GoPro got the message. It moved to dismiss its own appeal Wednesday. "In making this Motion," its Kilpatrick Townsend & Stockton counsel wrote, "GoPro does not concede that this Court lacks jurisdiction over GoPro's appeal, because the underlying decision implicates Article III of the Constitution."
Quick Hits
➤ If Mutual of Omaha seems synonymous with the television show Wild Kingdom, there's a reason: The insurance company has spent more than $100 million developing and promoting the show since its original 1963 debut, according to a complaint it's filed in Nebraska federal court. Mutual of Omaha is accusing Hong Kong's Lanard Toys of trading on its goodwill with its "Wild Kingdom Collection" of stuffed toys based on the movie Jumanji. Lanard sells the toys through Walmart and other retailers, Mutual of Omaha alleges in its Dec. 9 complaint bringing claims of service and trademark infringement and dilution, unfair competition and deceptive trade practices. Mutual of Omaha is represented by Venable partner Edmund Haughey and partner Timothy Thalken and associate Brian Fahey of Fraser Stryker.

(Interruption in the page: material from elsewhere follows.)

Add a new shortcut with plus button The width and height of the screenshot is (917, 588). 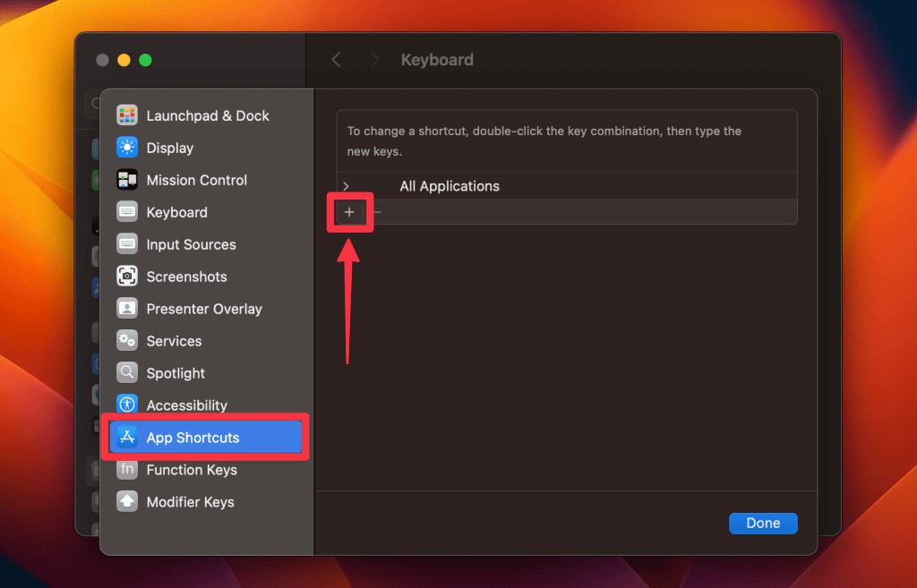coord(349,212)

➤ The USPTO is in the market for a new regional director for Silicon Valley. Thirty-year PTO veteran John Cabeca is getting a diplomatic post as the agency's IP attache for South Asia. He'll be based out of the U.S. embassy in New Delhi. Cabeca has been in charge in Silicon Valley for the last six years. He said in a PTO blog post that he considers leading the design, build-out and opening of the PTO's San Jose branch office in 2015 to be among his proudest accomplishments.
➤ My ALM colleague Jack Newsham reports that Jones Day is suing a former pharmaceutical client for $5.3 million in allegedly unpaid legal fees from patent litigation. Jones Day is seeking to pierce Serenity Pharmaceuticals' corporate veil and hold its CEO and its president personally liable. Serenity had been a client of partner James Sottile, a partner who came to Jones Day from Zuckerman Spaeder in 2016 and left last year for an in-house role at Scientific Games. Jones Day says that when it brought up payment, Serenity executives would highlight that a key licensee had gone bankrupt, and "repeatedly represented that [Serenity] would pay the unpaid bills after it found a new commercial partner who would be willing to provide a sufficient up-front payment."
That's all from Skilled in the Art this week. I'll see you all again on Tuesday.